透過調控p53路徑及血管新生控制肺癌細胞生長

Abstract

在世界各地中，肺癌佔造成癌症死亡的首位，因此尋找具有新穎治療機制的抗癌策略成為一件重要的工作。根據文獻報導，腫瘤微環境、致癌基因和腫瘤抑制基因在癌化過程中扮演著重要角色，因此，在肺癌治療上透過控制腫瘤微環境及致癌、抑癌基因的表現或許是可行的辦法。p53是重要的腫瘤抑制基因，作為一個轉錄因子，它可以維持基因組的穩定性、造成細胞週期停滯、細胞凋亡、衰老及自體吞噬。我們也試著從控制腫瘤微環境的角度切入，看能否透過抑制血管新生來減緩腫瘤生長。受腫瘤微環境調控的血管新生，在肺癌的惡化過程中扮演重要角色，也是癌症的標誌之一。透過分析利用H1975、A549、PC9及PC9IR等四株細胞篩選抗癌藥物的數據，我們證實AS7128可以在細胞層次及動物實驗中抑制腫瘤細胞的生長，是個具有潛力的藥物，其機轉是經由抑制微管蛋白聚合與降低和p53抑制物iASPP的交互作用來恢復p53轉錄因子的活性，可以讓細胞週期停在有絲分裂及造成細胞凋亡。我們也發現，將人類臍帶靜脈內皮細胞(HUVEC)和人類肺癌細胞培養在一起後，會透過PI3K/Akt訊息傳遞路徑及COX-2基因表現來增加臍帶靜脈內皮細胞微血管結構的形成，減少細胞凋亡，進而影響微環境以利腫瘤生長；這樣子的培養過程也會改變內皮細胞的基因表現，而這些表現量有差異的基因，也可以用來預測非小細胞肺癌病人的整體存活與無疾病存活。總結來說，透過解析藥物新的作用機轉及阻斷腫瘤微環境對血管內皮細胞的影響，可加強控制腫瘤生長，這些研究希望能提供肺癌病患在治療上的新策略。

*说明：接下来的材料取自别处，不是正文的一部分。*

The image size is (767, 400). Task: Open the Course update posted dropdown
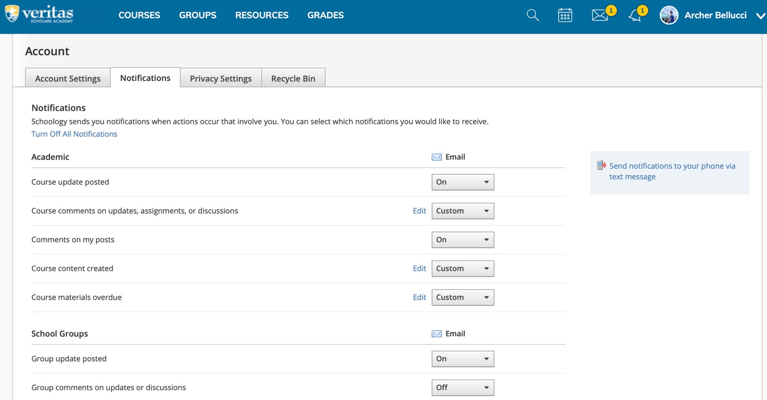tap(463, 182)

Lung cancer is the leading cause of cancer-related death worldwide. Thus, developing anti-cancer drugs with novel mechanism becomes an important issue. It has been reported that tumor microenvironment, oncogene and tumor suppressor gene play an important role in lung cancer progression. Thus management of the tumor microenvironment or gene expression could be a practical strategy in lung cancer therapy. p53 is an important tumor suppressor gene which acts as a transcriptional factor to maintain genome stability and induce cell cycle arrest, apoptosis, senescence and autophagy. Angiogenesis which is regulated by tumor microenvironment is a hallmark of cancer and plays a critical role in lung cancer progression. Using the data from a high-throughput screening against H1975, A549, PC9 and PC9IR cell lines, we identified AS7128 as a potential compound to inhibit tumor growth in vitro and in vivo. In addition, AS7128 induced cell cycle M phase arrest and cell apoptosis through microtubule polymerization inhibition and p53 transactivation ability restoration, which by decreasing the interaction with p53 inhibitor, iASPP. Furthermore, we found that after co-culture with lung cancer cells, human umbilical vein endothelial cells (HUVECs) showed increased microvessel tube formation ability and a decreased apoptotic percentage through PI3K/Akt signaling pathway and COX-2 expression, and thus changed the microenvironment to benefit tumor growth. Interaction with cancer cells also altered the gene expression of HUVECs, and these gene signatures could predict overall survival and disease-free survival in non-small cell lung cancer (NSCLC) patients. Taken together, we tried to control tumor growth by discovering drugs and blocking the effect of tumor microenvironment on endothelial cells. These findings provide novel strategies to overcome lung cancer in patients.